• _SUPPLIED PASSAGE_:
===============

Single by Simi

from the album Simisola
- Released: 15 February 2015
- Genre: Afropop; Alternative;
- Length: 3:47
- Label: X3M
- Songwriter: Simisola Bolatito Ogunleye
- Producer: Oscar Herman-Ackah

Simi singles chronology
| "E No Go Funny" (2015) | "Jamb Question" (2015) | "Open & Close" (2015) |

= Jamb Question =

"Jamb Question" is a song by Nigerian singer and songwriter Simi. It serves as the second single from her second studio album, Simisola (2017). Produced by Oscar Herman-Ackah, the song was released on 15 February 2015. Its official remix features vocals from Nigerian rapper Falz. The music video for "Jamb Question" was nominated for Best Soft Rock/Alternative Video at the 9th Nigerian Music Video Awards.

==Music video==
The accompanying Mex-directed music video for "Jamb Question" premiered on 22 June 2015 through Simi's official Vevo account. Nigerian film producer and critic Charles Novia said he was "impressed" with the video and further said the song is reminiscent of Mo'Cheddah's hit "Dus Nambri", particularly in flow and rendition.

===============

• _DATA SHOWN_:

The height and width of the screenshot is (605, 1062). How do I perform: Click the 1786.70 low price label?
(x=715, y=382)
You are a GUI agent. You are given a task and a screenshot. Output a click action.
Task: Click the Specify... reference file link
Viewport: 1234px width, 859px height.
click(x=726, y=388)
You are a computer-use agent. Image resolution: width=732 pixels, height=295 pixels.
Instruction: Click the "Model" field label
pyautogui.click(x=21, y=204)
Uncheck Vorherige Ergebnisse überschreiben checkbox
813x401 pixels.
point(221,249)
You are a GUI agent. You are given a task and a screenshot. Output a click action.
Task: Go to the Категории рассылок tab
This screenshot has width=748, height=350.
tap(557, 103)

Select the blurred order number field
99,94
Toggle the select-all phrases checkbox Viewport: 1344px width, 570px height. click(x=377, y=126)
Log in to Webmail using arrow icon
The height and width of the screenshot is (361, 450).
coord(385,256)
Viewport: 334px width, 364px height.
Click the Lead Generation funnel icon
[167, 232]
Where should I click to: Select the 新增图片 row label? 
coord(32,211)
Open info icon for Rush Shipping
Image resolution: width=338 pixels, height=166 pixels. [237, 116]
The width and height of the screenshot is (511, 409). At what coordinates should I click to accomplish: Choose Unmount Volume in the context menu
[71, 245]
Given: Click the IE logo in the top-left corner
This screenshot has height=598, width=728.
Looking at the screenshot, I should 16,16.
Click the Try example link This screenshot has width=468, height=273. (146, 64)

===============

• _TASKS FOR THIS EXERCISE_:
A: Copy out the rows from the first one through the line that contains "Image resolution: width=338", with both of those lines included.
B: Continue the article on the song "Jamb Question" from the point where it stops.

• _IN RESPONSE_:
A:
The height and width of the screenshot is (605, 1062). How do I perform: Click the 1786.70 low price label?
(x=715, y=382)
You are a GUI agent. You are given a task and a screenshot. Output a click action.
Task: Click the Specify... reference file link
Viewport: 1234px width, 859px height.
click(x=726, y=388)
You are a computer-use agent. Image resolution: width=732 pixels, height=295 pixels.
Instruction: Click the "Model" field label
pyautogui.click(x=21, y=204)
Uncheck Vorherige Ergebnisse überschreiben checkbox
813x401 pixels.
point(221,249)
You are a GUI agent. You are given a task and a screenshot. Output a click action.
Task: Go to the Категории рассылок tab
This screenshot has width=748, height=350.
tap(557, 103)

Select the blurred order number field
99,94
Toggle the select-all phrases checkbox Viewport: 1344px width, 570px height. click(x=377, y=126)
Log in to Webmail using arrow icon
The height and width of the screenshot is (361, 450).
coord(385,256)
Viewport: 334px width, 364px height.
Click the Lead Generation funnel icon
[167, 232]
Where should I click to: Select the 新增图片 row label? 
coord(32,211)
Open info icon for Rush Shipping
Image resolution: width=338 pixels, height=166 pixels. [237, 116]

B:
==Critical reception==

JimmyKing of TooXclusive gave the song 4.5 stars out of 5, stating, "Simi's Jamb Question is an improvement from her hit single "Tiff". The melody progression of the beat with the saxophone accompaniment gave the song a very wonderful effect. Simi’s voice is unique and it did justice to the song. This Afro pop song is rich with African instrumentation. The Ad lib (backup) was well done with harmonious combination of two the voices. Jamb Question is really a great song". In the same vein, Sifon B. of Jaguda.com gave the song 4 stars out of 5, adding, "Jamb question puts in a blender Simi’s soothing voice, her comical lyrics, and a beautiful instrumental produced by Oscar, and the output is a smooth piece of auditory art".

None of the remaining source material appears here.